Adding to the doubt is the way clinical trials were conducted at record speed, the questionable basis for emergency authorisation approvals, and the the lack of a robust mechanism to address possible adverse effects.
“The need for public health messaging is all more crucial to enable the marginalised to make informed decisions about vaccination. In absence of trusted sources of information, the vaccine uptake is inevitably impacted,” says Sarojini Nadimpally, a public health practitioner.
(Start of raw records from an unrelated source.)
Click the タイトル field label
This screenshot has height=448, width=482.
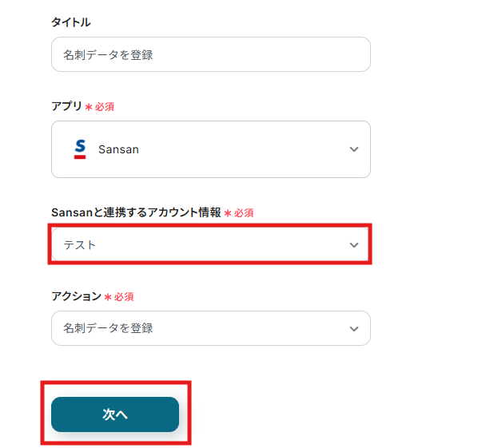71,22
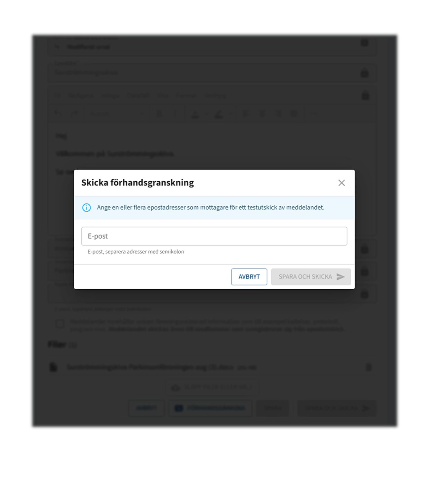
Task: Pick the text color A icon in the editor
Action: (x=195, y=114)
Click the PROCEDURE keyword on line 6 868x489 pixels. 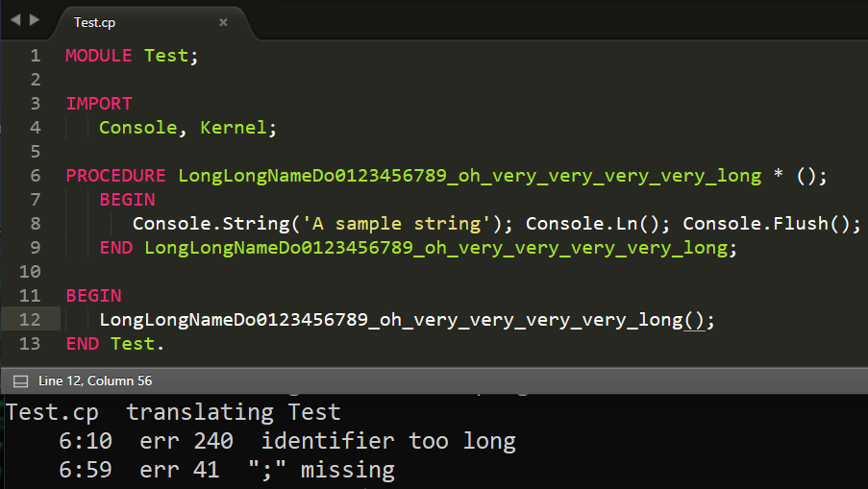(x=115, y=176)
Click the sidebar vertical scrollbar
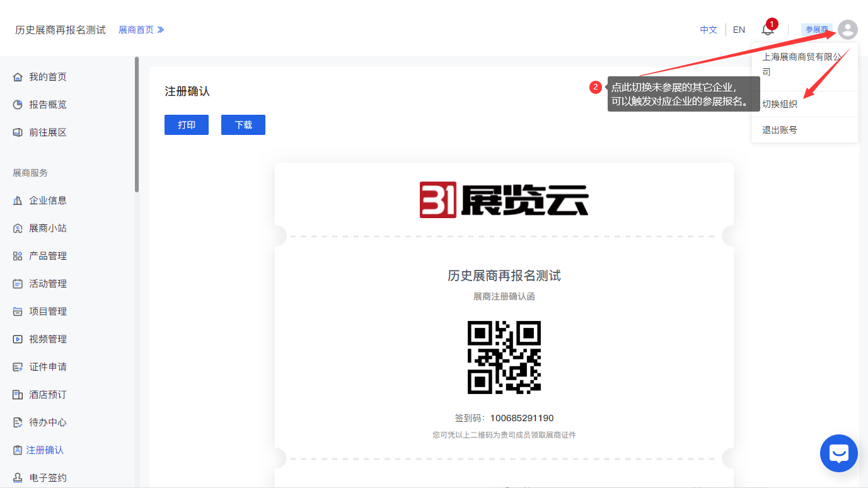Viewport: 868px width, 488px height. click(x=137, y=125)
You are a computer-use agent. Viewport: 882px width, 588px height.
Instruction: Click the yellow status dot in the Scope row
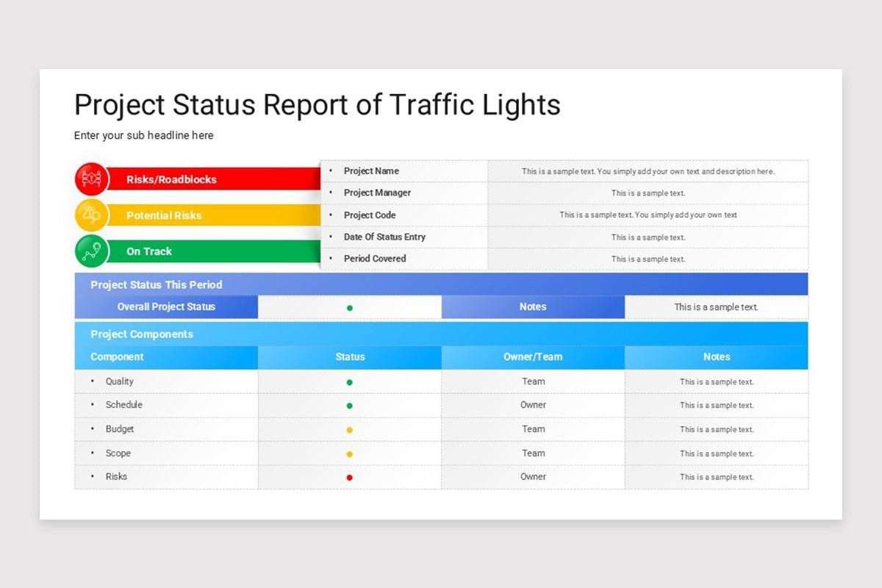pos(350,453)
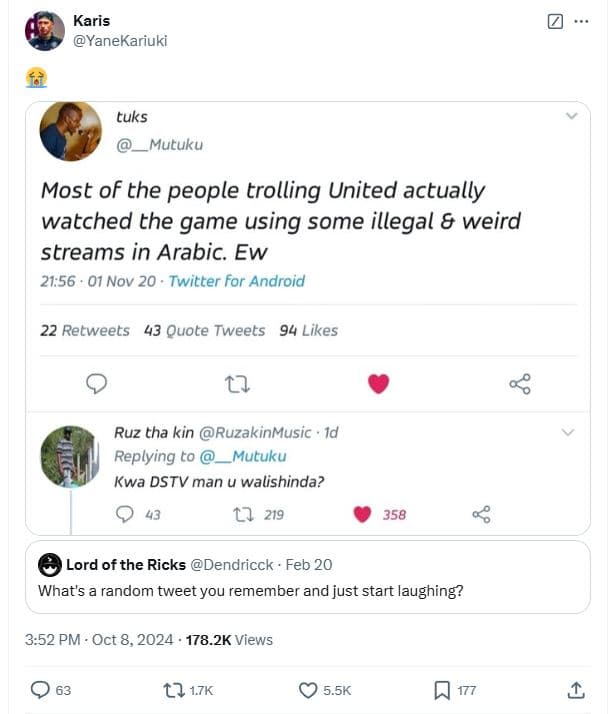Like the tweet with 5.5K likes
The image size is (612, 714).
coord(309,689)
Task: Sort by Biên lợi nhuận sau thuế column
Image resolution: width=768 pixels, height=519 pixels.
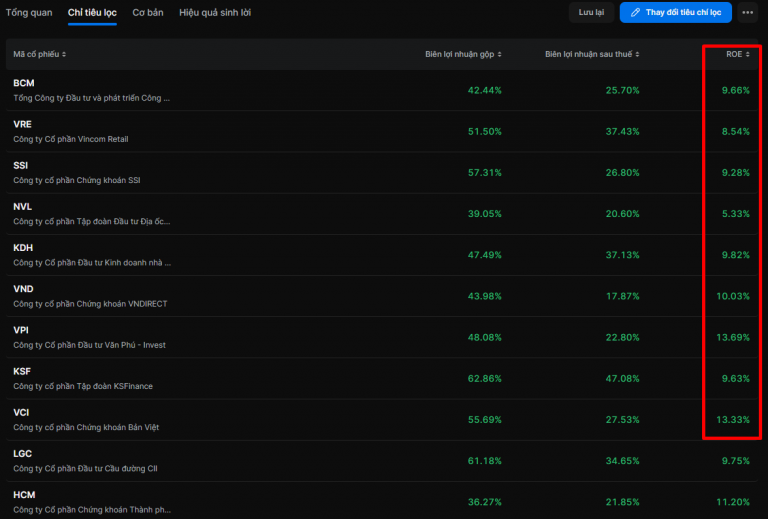Action: pos(592,54)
India's national network of civil society organisations and people's movements working for health rights also point out that the lack of involvement of the community and civil society in vaccine policy has seriously impaired trust, which has probably influenced the way people view vaccination.
In rural Maharashtra, Chhattisgarh, Odisha, Madhya Pradesh, Rajasthan and Uttar Pradesh, many people are hesitant because they have heard about deaths within a fortnight of some getting the vaccine.
"There are a lot of rumours about the vaccines," a senior public health practitioner told RFI."From the beginning, there should have been clear messaging to say that vaccination would protect citizens from serious illness, and this was never attempted."
The trends from Facebook’s Covid-19 Symptom Survey in India early this month show India’s vaccine hesitancy rate is around 28.7 percent, with rates are as high as 42 percent in Tamil Nadu and 41 percent in Punjab.
Efforts are underway in some tribal-dominated districts in several states that have recorded disproportionately lower vaccine coverage in comparison with other districts.
Local language and culturally relatable Covid-19 vaccination awareness campaigns, recommended by both the WHO and India’s health ministry are getting under way slowly in other tribal-dominated regions across India.
Messages in the local dialect in rural Maharashtra and songs and memes in local dialects in southern Rajasthan have begun.
Some state governments are incentivising people by providing freebies to encourage more people to come for vaccination.